## WHAT THIS TASK INVOLVES
For the entries presented below, indicate the number of lines that include the word "Image", adding nothing else.

## DATASET
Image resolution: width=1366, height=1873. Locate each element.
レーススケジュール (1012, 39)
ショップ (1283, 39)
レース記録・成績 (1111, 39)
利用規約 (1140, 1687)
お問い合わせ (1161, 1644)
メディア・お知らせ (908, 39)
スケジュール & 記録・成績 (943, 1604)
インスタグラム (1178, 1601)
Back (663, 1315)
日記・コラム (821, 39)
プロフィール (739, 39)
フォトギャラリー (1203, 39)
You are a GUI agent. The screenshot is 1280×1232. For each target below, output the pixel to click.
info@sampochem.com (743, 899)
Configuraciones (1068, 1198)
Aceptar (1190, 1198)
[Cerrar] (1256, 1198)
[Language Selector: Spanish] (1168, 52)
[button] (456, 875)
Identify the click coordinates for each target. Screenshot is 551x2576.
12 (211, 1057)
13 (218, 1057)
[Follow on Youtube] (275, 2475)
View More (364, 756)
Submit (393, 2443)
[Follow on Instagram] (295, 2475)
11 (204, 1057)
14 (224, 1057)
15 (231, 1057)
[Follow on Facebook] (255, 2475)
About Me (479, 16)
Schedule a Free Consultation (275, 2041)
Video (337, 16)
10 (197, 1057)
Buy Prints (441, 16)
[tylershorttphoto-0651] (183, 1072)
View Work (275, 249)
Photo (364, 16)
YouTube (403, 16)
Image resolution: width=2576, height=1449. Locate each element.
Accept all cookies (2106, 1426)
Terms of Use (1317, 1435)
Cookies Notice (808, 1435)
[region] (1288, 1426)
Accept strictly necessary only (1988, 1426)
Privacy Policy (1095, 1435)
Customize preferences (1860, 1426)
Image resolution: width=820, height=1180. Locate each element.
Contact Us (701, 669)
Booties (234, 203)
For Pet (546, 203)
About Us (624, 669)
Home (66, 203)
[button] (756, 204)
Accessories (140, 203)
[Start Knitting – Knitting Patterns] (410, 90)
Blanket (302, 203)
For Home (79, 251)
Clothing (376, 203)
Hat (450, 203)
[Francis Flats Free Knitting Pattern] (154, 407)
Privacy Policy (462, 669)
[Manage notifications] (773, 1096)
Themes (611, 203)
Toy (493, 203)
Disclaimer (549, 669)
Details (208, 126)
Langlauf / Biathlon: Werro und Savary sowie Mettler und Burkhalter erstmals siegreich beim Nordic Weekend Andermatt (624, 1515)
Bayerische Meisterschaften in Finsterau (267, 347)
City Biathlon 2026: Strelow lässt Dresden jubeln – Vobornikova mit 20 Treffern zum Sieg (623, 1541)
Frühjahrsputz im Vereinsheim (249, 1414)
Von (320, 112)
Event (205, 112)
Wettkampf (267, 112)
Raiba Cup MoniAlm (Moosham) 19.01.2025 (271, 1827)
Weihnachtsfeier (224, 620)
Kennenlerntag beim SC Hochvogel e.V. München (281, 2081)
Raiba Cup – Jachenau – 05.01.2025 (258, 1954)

## PROBLEM SOLUTION
3